Only the lines that hold "Task" should be in the answer, each copied from the data below.

━━━━━ Provided information ━━━━━

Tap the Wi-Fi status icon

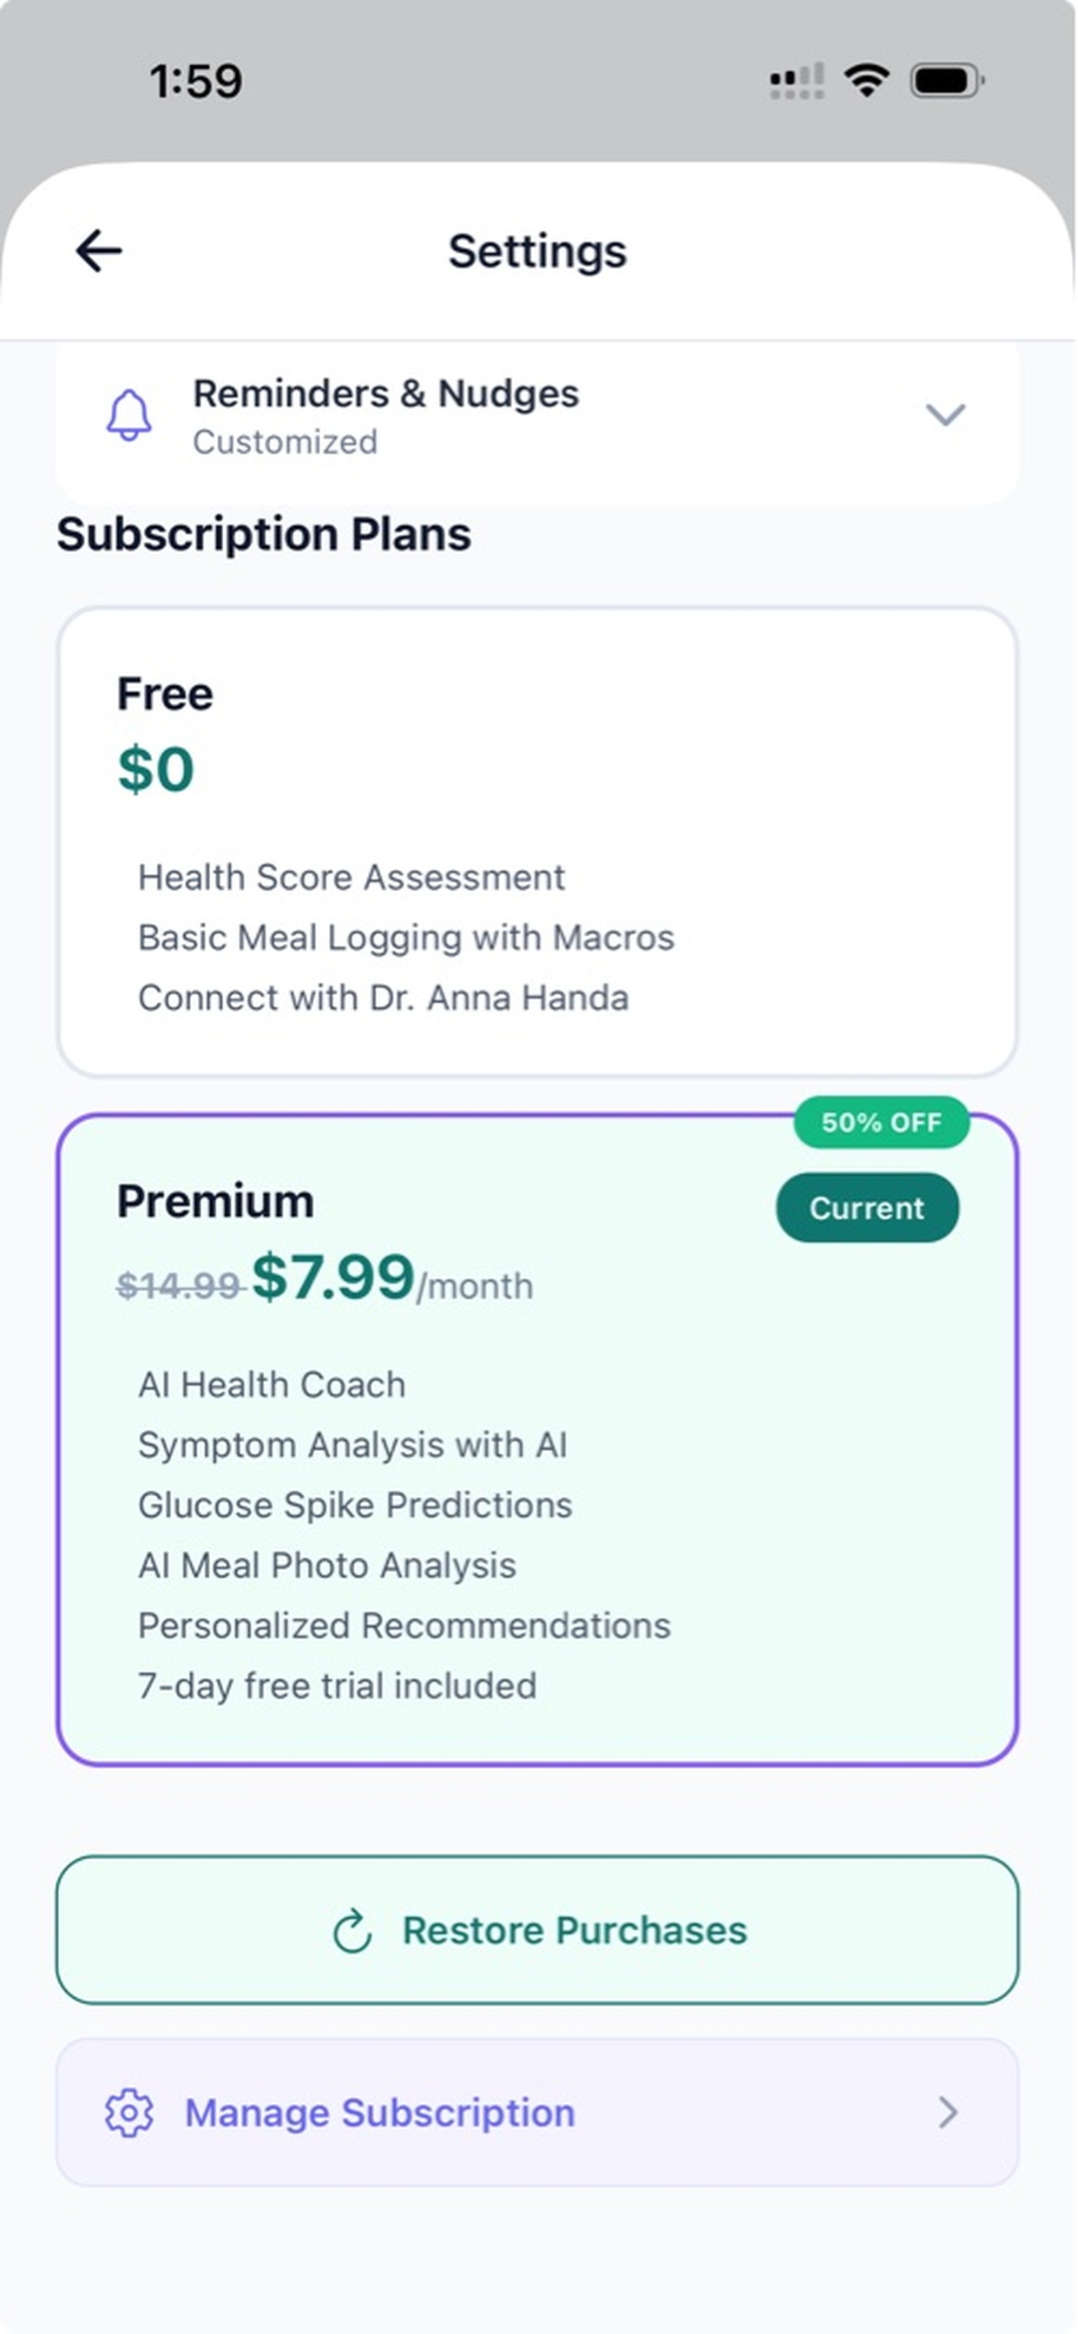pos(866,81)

━━━━━
━━━━━ Provided information ━━━━━

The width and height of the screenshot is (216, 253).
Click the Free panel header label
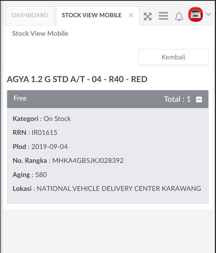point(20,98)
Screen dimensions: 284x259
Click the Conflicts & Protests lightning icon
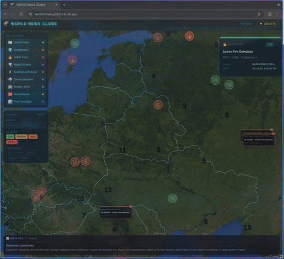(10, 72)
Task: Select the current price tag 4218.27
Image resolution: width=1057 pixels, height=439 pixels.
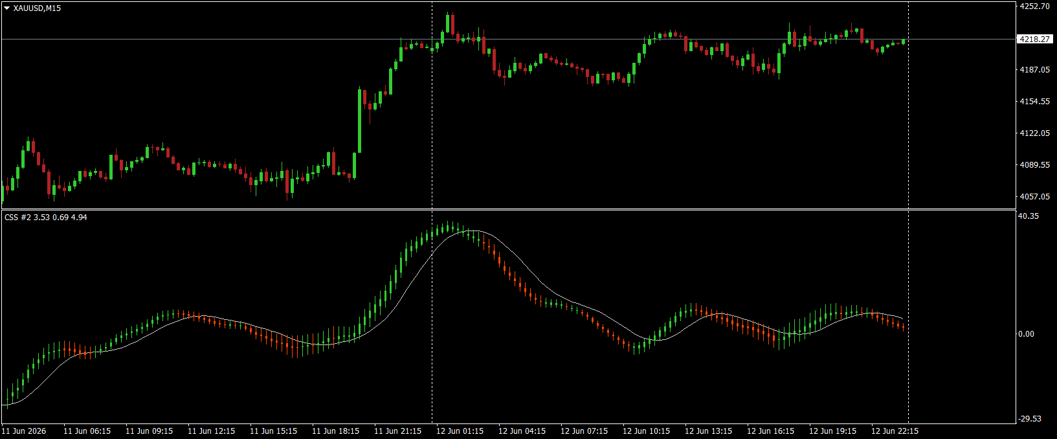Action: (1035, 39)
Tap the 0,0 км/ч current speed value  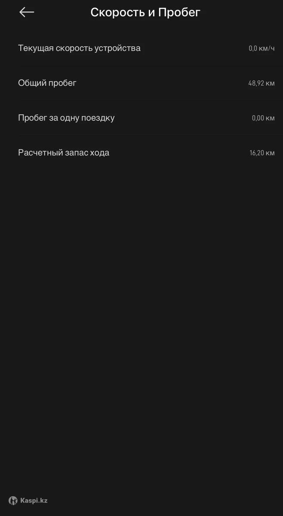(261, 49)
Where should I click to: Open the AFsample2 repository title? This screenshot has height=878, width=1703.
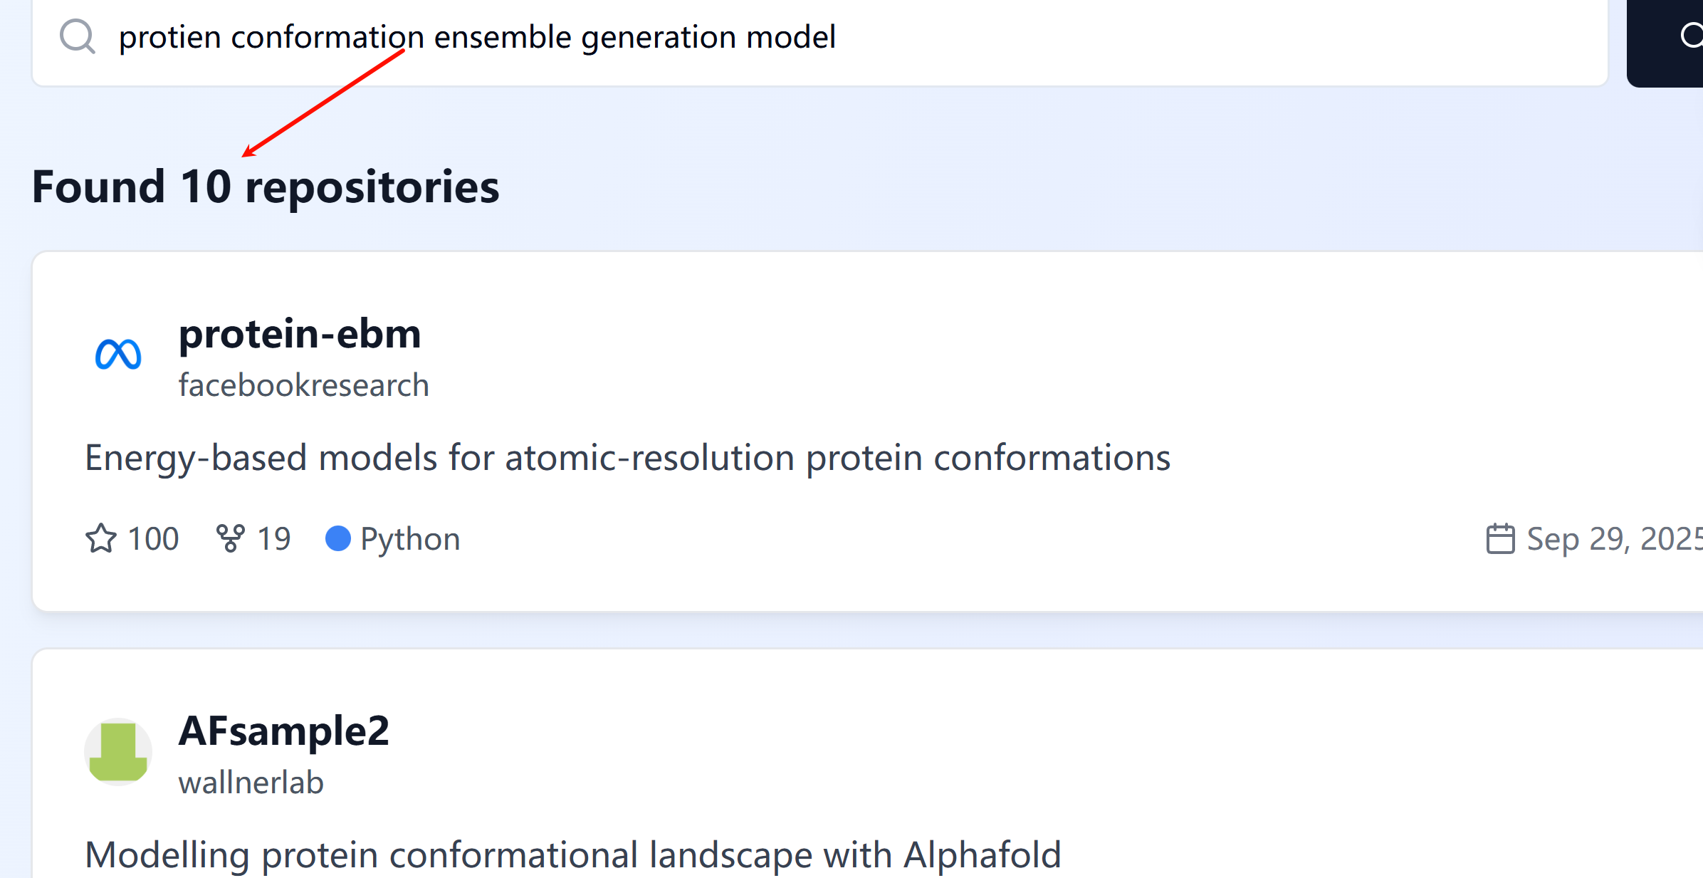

━━━━━
━━━━━ Provided information ━━━━━

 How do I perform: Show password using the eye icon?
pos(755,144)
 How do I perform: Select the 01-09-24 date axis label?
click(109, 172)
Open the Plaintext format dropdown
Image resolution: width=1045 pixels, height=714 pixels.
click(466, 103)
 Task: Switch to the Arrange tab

━━━━━

◆ **Your response**:
Task: Select the current price tag 4218.27
 Task: Switch to the Arrange tab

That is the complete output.